The Society of Editors (SoE) is backing a call by regional newspaper groups and MPs to safeguard the publication of planning notices in local papers.
The Government has announced a review of the current policy that states public announcements such as planning notices must be placed in regional newspapers by local authorities.
The review last week saw a co-ordinated campaign across Newsquest and Archant titles in which papers and websites carried the same editorial urging readers to oppose the proposals, which contribute an estimated £10m to the sector each year.
The review has also seen a number of MPs table written parliamentary questions for Communities Secretary Robert Jenrick asking about the potential impact of removing the notices on local journalism.
Ian Murray, Executive Director of the Society of Editors said that the SoE was supporting the calls and would be responding to the consultation in due course.
He said: “Following the announcement in August that the requirement to publish planning notices in local papers was under review, the Society has warned against any attempt to remove this important requirement.

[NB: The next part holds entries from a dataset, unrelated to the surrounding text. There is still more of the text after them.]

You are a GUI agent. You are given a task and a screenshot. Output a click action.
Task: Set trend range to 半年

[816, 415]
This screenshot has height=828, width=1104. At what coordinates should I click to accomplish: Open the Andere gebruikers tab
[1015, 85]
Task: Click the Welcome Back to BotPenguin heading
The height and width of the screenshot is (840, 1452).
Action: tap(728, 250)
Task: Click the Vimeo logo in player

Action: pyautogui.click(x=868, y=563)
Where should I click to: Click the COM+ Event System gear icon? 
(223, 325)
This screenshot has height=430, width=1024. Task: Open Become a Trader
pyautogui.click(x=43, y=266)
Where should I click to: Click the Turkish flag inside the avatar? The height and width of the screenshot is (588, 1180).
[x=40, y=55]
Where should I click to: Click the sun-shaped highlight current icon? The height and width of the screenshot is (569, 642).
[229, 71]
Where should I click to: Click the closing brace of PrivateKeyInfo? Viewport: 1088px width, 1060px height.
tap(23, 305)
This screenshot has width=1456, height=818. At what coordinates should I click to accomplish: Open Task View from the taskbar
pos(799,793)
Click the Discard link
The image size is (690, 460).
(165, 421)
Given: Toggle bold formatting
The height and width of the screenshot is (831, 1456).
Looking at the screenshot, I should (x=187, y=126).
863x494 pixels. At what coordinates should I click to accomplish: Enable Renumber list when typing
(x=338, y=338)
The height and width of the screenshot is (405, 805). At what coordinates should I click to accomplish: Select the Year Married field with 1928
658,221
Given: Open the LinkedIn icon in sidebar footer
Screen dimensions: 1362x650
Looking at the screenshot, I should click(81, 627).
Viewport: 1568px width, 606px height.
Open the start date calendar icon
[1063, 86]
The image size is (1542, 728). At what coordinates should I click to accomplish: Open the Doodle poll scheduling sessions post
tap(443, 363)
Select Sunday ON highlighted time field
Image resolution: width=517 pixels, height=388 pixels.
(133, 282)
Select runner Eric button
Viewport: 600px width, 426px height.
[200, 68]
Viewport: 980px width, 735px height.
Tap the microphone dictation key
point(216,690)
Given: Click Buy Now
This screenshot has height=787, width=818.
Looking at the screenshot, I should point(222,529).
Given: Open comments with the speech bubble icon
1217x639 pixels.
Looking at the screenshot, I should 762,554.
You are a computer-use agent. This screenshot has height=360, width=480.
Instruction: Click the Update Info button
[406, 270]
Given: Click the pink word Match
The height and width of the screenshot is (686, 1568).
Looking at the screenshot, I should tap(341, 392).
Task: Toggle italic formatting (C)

“As reiterated by Newsquest and Archant titles, the transparency of local democracy is underpinned by the longstanding obligation on councils to publish planning notices in local newspapers. It is essential that hard to reach communities and those that rely on traditional media are kept abreast of important matters of public interest in their communities. Ensuring that the obligation to continue to publish notices in local papers is the best way to ensure that the public’s right to know remains fulfilled.
“The Society will be responding to the government’s consultations in due course.”
The Government published the Planning for the Future White Paper in August, setting out ways it could modernise the planning process including by removing the requirement for local authorities to print statutory notices in local newspapers in favour of digital modes of communication.
Warning against the proposals last week, titles such as the Hereford Times, Bradford Telegraph & Argus and Ham & High in London said that removing the requirement would result in public access to important information being severely impaired.
Writing in the Hereford Times, John Wilson, the Editor of the title said: “As well as publishing these notices in this newspaper, we also publish them on our local website to ensure that awareness and access to this important information is as wide as possible.
“If you combine print and digital reach, local news brands such as the Hereford Times across the UK now enjoy huge audiences – 40.6 million visitors a month, according to JICREG. And that powerful reach and unique connection with local communities is at the disposal of councils when they need to communicate with the public.
“We firmly believe that the obligation to publish public notices in printed local papers is critical to ensuring that councils and local papers work effectively together in this way.”
The News Media Association (NMA) has reported that MPs are also concerned about the financial impact of any proposed changes on an industry already struggling in the wake of the coronavirus pandemic’s effect on ad revenue.
Tabling parliamentary questions for Communities Secretary Robert Jenrick, Conservative MPs in York and Christchurch highlighted the issue.
Julian Sturdy, Conservative MP for York Outer, asked, “what assessment his Department has made of the potential effect of the removal of the statutory requirement to publicise planning applications in local newspapers on (a) transparency and (b) local accountability in the planning process.”
In another written question Sir Christopher Chope, Conservative MP for Christchurch, asked, “what regulatory impact assessment he has carried out on the proposal to remove statutory requirements for planning applications to be publicised in local newspapers; and if he will make a statement.